Uso por parte la Wehrmacht

El Ejército Rojo perdió miles de T-26 tras el ataque de la Wehrmacht en junio de 1941. Entre ellos había muchos vehículos averiados con acoplamientos y engranajes de dirección defectuosos. Las unidades de reparación de la Wehrmacht fueron incapaces de salvar y reparar un gran número de T-26.

Debido a su debilidad en combate, 16 T-26 operativos fueron entregados a unidades de seguridad de la Wehrmacht y a unidades de la policía del orden en el interior ocupado en 1941. Los tanques se utilizaron en el interior para luchar contra los partisanos. Su uso en el interior se remonta a 1944.

Un número desconocido de T-26 capturados y operativos fueron utilizados de nuevo en el bando alemán en el frente inmediatamente después de su captura. Estos T-26 fueron utilizados sobre todo por unidades de infantería que también habían capturado estos tanques.

Muchos de los T-26 capturados se utilizaron como tractores, a menudo después de desmontar la torreta. Las torretas desmontadas de los T-26 utilizados como tractores se utilizaron para los trenes de tanques.

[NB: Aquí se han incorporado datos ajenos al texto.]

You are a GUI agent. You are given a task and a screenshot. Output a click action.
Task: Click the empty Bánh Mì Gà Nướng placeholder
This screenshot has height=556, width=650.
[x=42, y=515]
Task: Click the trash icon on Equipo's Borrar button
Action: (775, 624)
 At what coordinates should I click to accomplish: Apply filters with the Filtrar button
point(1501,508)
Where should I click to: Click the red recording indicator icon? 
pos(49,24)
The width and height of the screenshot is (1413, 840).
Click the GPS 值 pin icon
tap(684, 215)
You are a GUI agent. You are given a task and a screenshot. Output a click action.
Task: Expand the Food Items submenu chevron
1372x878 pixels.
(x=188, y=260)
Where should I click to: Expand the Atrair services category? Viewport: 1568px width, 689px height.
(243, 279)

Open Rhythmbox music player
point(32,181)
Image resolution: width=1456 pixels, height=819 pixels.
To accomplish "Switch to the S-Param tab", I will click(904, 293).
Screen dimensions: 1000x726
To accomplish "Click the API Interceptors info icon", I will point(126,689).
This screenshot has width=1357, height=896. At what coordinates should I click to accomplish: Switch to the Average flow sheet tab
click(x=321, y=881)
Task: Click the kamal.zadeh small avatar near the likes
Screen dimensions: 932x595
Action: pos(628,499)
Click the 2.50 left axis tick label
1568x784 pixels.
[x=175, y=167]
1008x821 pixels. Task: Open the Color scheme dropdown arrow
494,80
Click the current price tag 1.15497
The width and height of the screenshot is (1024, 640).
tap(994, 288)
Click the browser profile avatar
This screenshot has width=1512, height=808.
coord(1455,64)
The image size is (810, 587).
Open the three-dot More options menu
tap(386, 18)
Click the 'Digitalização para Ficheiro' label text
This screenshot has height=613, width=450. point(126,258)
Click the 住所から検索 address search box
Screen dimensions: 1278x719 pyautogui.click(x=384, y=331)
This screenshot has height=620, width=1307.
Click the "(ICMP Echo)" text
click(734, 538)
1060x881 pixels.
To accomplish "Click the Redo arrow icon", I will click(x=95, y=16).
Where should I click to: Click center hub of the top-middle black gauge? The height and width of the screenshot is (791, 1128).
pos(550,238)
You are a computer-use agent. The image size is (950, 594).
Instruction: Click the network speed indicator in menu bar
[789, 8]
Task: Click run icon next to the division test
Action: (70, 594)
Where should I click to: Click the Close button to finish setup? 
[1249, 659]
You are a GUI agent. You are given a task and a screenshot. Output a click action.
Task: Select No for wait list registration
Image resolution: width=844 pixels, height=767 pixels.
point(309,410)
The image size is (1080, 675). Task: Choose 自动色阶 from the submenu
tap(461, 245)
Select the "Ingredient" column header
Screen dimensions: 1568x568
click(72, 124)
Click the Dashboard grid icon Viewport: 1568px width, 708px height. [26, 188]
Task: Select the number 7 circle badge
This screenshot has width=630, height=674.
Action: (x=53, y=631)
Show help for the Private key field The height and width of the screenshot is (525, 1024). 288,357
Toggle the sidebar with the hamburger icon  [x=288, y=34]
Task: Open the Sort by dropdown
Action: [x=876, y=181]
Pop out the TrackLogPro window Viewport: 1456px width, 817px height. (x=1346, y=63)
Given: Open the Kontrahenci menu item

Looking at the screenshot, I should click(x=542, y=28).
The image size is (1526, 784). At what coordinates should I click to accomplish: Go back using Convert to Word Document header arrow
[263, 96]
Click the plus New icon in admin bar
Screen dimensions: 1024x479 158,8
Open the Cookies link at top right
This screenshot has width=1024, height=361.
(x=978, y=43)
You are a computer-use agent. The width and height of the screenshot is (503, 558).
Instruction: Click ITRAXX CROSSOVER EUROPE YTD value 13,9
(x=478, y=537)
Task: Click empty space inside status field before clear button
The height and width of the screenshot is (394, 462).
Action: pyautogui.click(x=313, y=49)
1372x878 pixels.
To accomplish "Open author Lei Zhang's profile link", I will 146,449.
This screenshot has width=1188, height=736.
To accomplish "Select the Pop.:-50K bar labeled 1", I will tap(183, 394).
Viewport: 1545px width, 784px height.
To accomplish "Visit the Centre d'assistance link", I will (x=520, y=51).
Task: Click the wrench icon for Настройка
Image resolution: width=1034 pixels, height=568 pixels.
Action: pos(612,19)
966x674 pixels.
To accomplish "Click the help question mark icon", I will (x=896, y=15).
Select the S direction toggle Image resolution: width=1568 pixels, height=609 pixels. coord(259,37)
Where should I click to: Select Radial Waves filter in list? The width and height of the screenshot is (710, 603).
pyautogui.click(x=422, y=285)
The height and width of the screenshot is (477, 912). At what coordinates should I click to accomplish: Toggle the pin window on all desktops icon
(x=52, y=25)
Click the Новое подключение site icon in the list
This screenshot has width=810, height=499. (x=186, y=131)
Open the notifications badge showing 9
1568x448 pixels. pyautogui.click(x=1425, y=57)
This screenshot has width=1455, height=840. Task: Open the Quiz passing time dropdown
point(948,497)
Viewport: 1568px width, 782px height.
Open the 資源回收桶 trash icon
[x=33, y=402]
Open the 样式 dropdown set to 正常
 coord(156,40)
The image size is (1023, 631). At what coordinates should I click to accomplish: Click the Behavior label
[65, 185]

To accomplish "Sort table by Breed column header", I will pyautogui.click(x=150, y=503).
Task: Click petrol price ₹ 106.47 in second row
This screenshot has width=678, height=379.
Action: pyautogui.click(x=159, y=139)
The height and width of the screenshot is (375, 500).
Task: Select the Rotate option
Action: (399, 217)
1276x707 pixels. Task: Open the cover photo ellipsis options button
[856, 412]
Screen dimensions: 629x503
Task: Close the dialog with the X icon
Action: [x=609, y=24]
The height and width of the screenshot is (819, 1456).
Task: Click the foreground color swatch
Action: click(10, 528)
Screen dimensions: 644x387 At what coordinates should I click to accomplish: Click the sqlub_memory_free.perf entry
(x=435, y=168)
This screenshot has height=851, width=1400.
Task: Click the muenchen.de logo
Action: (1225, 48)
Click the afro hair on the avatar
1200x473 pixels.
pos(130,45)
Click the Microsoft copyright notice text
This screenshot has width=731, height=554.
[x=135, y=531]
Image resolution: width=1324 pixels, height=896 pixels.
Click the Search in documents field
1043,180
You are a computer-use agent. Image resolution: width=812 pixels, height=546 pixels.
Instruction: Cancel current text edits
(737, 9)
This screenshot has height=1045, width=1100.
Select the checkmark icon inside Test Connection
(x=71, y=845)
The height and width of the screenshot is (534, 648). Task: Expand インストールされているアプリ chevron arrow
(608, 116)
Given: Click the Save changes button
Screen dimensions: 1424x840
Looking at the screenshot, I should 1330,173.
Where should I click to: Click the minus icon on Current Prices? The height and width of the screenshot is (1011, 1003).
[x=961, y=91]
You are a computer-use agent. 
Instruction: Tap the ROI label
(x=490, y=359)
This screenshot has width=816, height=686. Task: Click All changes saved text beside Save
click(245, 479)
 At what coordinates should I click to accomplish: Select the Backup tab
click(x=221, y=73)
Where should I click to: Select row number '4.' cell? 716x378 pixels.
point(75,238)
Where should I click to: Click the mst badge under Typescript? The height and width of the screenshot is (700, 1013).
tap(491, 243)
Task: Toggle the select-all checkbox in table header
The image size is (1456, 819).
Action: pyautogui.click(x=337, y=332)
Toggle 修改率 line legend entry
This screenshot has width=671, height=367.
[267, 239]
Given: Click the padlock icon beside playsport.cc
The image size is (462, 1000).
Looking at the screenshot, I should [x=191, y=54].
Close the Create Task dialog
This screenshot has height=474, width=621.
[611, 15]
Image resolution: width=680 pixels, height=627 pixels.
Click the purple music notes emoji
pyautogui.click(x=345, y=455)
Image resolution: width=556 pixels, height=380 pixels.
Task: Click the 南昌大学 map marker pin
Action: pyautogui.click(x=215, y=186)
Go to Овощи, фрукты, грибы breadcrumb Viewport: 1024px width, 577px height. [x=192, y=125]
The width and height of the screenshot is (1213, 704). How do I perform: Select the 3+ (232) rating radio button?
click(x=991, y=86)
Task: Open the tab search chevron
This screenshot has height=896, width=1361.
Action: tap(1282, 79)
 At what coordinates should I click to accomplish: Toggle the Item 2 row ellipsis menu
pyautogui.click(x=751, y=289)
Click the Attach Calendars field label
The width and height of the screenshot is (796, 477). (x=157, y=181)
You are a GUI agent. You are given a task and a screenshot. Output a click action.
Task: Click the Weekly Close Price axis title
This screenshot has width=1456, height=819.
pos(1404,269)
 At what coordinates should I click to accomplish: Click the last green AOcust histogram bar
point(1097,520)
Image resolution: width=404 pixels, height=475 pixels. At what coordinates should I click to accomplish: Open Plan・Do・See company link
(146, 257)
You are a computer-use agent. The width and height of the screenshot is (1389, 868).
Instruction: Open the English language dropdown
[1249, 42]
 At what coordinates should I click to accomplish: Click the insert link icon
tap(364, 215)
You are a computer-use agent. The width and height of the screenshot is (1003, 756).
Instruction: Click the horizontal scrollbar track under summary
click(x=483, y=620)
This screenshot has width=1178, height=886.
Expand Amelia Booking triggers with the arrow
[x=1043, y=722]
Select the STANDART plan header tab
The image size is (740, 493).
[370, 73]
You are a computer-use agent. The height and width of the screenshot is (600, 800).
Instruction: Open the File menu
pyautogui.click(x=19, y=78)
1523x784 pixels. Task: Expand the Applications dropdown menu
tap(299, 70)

Un número desconocido de T-26 capturados fue recibido por la Rumanía aliada.

Los tanques T-26 capturados de las diferentes versiones recibieron las designaciones Panzerkampfwagen T 26 A 737 (r), Panzerkampfwagen T 26 B 738 (r) y Panzerkampfwagen T 26 C 740 (r). La versión de tanque de llamas recibió la designación Flamm-Panzerkampfwagen T 26 B 739 (r).

Los T-26 utilizados por la Wehrmacht y la Ordnungspolizei estaban marcados con cruces de barras de gran tamaño a ambos lados de la torreta y en la parte trasera de la misma para evitar disparos erróneos por parte de unidades amigas. Debido a la mala calidad del T-26, especialmente por el acoplamiento y la dirección propensos a fallos, hubo repetidas quejas de las unidades alemanas.

Las unidades alemanas convirtieron algunos T-26 en destructores de tanques con el cañón Pak 97/38 de 7,5 cm. Se retiraron las torretas y se montó el 7,5-cm-97/38-Pak con escudo protector. Otra versión con puente fue designada como Brücken-Panzerkampfwagen 741 (r).